『自来也忍法帖』山田風太郎

 藤堂藩の美しき息女・鞠姫に、将軍家の馬鹿息子が婿として押し付けられた。この石五郎、頭が弱い上に口も聞けず、そのくせ性欲だけは人並み以上あるというやっかいもの。一方、お家乗っ取りを企む伊賀忍者は石五郎を抹殺すべく、くノ一を送り込む。この危機に颯爽と立ち向かう謎の白覆面、自来也とは……
 山田風太郎、長編忍法帖もの。本作のヒーロー、自来也はあくまでも強く格好良く、ヒーロー然としている。なにしろ白覆面に決めゼリフですからね〜、まるでテレビ時代劇の主人公。ところが、その正体は読者にも伏せられたまま話が進んでいく。この正体を巡る謎解きが、ミスディレクションを誘う構成になっていてめっぽう面白い。自分も自来也の正体は***だろうな、バレバレじゃん、と思いつつ読み進んでいて、途中でアレッとなってしまった。もっとも、物語も半ばを過ぎると、どんなに鈍い読者でもトリックに気付いてしまうのだろうけど……。このあたりのツメの甘さが、ミステリ作家としての作者に、本作へのC評価を下させた主因だろうか。しかしそれでも物語として楽しいのに変りは無い。

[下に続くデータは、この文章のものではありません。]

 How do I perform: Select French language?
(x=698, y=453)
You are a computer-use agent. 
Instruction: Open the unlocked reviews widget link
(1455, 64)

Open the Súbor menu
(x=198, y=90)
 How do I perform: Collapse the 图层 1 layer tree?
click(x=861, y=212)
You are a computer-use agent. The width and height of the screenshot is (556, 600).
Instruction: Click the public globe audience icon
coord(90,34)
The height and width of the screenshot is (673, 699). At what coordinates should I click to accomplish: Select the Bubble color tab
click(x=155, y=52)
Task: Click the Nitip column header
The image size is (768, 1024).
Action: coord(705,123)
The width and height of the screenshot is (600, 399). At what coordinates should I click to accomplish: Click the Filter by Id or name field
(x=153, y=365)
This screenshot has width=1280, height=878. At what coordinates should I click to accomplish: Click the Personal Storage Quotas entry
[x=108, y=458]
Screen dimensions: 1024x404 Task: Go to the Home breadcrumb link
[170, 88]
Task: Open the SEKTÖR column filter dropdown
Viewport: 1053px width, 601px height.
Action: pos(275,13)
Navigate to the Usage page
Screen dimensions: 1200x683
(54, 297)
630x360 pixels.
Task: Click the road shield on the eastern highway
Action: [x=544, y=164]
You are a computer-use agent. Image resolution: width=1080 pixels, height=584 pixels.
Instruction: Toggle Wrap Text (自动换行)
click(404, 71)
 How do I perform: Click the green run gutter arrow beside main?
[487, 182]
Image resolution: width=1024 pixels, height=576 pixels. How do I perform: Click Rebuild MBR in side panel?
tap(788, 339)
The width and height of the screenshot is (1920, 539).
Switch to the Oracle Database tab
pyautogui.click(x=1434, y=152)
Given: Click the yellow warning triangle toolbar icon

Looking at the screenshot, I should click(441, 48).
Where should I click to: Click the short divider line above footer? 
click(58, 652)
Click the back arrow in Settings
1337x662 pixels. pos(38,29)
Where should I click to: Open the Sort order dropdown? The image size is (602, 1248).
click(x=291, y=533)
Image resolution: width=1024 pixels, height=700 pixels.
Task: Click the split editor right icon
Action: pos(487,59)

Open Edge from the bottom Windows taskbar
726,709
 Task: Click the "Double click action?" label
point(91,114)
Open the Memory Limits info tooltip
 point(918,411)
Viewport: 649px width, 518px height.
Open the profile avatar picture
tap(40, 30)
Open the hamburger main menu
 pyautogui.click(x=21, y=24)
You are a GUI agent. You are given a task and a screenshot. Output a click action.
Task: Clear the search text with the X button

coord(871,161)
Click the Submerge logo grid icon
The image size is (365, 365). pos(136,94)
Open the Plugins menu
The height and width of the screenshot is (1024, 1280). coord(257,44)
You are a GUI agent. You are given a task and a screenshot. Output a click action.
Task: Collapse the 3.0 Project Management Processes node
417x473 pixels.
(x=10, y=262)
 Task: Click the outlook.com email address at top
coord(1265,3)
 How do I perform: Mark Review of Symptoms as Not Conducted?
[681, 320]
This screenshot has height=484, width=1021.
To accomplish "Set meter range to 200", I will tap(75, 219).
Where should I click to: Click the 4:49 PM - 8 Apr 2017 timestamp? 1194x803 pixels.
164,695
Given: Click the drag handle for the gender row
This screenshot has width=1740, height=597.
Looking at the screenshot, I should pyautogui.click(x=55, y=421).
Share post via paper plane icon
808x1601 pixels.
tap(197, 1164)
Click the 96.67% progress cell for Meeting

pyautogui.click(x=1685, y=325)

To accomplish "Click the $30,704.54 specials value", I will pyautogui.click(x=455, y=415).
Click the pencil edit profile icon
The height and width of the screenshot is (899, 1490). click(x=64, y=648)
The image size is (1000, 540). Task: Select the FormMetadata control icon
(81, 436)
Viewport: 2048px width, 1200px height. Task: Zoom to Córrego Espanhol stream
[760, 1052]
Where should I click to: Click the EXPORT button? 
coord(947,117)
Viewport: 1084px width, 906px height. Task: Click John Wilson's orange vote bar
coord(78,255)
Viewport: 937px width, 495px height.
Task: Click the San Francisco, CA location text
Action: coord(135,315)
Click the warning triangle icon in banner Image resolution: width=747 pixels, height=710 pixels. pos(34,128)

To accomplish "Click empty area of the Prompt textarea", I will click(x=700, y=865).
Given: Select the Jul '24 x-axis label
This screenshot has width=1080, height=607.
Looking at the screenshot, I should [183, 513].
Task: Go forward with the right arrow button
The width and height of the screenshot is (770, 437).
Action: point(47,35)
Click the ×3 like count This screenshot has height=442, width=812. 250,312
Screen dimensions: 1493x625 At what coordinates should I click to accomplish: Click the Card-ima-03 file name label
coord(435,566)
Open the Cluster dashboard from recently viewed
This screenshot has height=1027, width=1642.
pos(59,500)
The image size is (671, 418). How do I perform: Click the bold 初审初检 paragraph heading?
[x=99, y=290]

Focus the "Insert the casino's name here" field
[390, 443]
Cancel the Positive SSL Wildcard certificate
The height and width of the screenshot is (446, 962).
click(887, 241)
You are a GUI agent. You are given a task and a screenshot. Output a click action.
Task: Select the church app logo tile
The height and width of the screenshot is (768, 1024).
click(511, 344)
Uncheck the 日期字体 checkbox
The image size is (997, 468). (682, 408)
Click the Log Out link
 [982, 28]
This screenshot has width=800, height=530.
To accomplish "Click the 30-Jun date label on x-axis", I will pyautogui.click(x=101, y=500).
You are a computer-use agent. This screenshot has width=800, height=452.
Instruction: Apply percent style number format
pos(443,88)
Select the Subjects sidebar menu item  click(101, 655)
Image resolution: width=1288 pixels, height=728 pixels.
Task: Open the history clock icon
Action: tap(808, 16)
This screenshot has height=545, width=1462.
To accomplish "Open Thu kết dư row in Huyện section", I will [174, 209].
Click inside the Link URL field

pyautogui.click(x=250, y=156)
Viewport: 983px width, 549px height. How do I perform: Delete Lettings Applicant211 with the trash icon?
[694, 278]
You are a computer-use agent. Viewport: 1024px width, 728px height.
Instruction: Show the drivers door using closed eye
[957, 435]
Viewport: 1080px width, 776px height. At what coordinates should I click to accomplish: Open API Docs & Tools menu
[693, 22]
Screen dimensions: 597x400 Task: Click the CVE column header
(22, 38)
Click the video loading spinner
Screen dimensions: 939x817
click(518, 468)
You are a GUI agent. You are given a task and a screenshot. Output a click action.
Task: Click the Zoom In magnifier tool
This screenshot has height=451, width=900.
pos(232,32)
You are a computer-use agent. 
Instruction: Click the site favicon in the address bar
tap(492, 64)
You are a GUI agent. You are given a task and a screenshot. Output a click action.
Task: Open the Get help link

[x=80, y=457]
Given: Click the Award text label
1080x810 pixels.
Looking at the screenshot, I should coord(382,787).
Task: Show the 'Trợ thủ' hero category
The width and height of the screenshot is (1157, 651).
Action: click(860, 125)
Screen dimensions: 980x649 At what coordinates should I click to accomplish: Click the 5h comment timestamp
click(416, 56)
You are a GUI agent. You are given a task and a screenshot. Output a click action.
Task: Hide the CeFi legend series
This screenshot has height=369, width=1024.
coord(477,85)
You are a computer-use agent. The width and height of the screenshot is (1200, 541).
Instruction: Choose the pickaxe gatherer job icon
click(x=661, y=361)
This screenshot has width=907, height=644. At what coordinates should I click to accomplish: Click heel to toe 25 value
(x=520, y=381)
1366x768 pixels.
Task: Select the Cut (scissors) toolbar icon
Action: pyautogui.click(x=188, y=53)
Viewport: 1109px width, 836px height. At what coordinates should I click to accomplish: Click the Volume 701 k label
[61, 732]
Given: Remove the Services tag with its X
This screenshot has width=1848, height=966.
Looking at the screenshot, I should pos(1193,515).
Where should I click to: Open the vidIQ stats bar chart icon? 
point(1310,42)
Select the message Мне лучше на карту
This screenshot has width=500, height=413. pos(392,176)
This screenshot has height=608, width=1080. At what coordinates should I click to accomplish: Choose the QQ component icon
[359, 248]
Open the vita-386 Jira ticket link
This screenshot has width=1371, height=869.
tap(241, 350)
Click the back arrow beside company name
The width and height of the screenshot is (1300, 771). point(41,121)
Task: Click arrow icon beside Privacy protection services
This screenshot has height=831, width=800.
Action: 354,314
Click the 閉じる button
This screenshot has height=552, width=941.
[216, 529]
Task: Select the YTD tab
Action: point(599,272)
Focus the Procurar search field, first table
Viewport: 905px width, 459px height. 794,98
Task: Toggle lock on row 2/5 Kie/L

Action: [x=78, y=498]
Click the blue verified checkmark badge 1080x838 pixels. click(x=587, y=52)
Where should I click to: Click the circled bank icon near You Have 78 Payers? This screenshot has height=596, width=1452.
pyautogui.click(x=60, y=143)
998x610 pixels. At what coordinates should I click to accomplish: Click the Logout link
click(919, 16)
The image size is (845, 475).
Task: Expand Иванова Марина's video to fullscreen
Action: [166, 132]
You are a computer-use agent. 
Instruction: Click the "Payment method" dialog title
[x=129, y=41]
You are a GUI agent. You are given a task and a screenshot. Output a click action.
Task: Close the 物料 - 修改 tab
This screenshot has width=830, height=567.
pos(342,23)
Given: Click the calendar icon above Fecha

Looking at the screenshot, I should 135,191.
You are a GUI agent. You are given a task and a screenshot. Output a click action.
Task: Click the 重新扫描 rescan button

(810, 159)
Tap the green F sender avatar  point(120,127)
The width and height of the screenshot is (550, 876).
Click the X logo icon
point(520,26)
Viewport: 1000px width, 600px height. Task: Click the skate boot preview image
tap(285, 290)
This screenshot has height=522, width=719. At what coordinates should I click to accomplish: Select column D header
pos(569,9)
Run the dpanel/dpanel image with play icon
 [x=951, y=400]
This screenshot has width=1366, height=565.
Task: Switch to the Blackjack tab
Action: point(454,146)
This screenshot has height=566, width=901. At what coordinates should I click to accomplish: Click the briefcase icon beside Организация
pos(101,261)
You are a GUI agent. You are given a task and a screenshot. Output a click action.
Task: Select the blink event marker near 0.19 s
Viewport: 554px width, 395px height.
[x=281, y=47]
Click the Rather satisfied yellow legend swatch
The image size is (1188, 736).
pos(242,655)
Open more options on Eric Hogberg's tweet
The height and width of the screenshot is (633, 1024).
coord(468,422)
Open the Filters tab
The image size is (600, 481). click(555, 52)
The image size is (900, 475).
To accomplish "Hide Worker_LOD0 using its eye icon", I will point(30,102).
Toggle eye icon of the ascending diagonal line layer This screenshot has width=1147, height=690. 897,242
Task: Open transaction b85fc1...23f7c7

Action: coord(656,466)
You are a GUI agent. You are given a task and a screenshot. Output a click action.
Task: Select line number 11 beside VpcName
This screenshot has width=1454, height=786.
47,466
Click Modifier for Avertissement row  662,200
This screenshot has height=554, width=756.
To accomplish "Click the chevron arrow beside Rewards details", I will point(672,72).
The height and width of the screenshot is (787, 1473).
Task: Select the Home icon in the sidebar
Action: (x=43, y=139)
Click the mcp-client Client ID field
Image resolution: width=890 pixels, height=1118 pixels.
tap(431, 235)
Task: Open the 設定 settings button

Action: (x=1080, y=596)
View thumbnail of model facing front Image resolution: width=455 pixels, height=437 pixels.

 一方でヒロイン・鞠姫も魅力的。汚れを知らない姫君ながら、気が強くてとても行動的。初夜の床でバカ婿を一蹴、別の城へ逃げ出したくせに、婿が妾を持とうとすると「馬鹿の癖に生意気である。そんなわがままは許さない」とくる。しかし、そんな鞠姫を慕ってフラフラとついてくる石五郎。相も変わらぬ痴態に嫌悪感は止まらないが、刺客に狙われているのに警戒心の全く無い石五郎を、持ち前の正義心から保護せざるを得ない。やがてこの婿に、弟に対するようなやさしい愛情も生まれてきて……。また一方では、危機の際に颯爽と現れる自来也に、女として心を惹かれる鞠姫様。う〜ん、ヒロインとしての一典型ながらも、やっぱりいいですねえ、この情感。
 山田風太郎ならではのエログロ描写(切断された女体がもぞもぞと蠢いている、とか)をふんだんに盛り込みつつも、忍法帖としては驚くほど爽やかな読後感の一冊。昔GQ誌に掲載された風太郎自身による評価は、Cランクとえらく低かったが、いやいや面白いじゃないですか! 個人的には、A評価の『伊賀忍法帖』とかよりはずっと出来が良いと思う。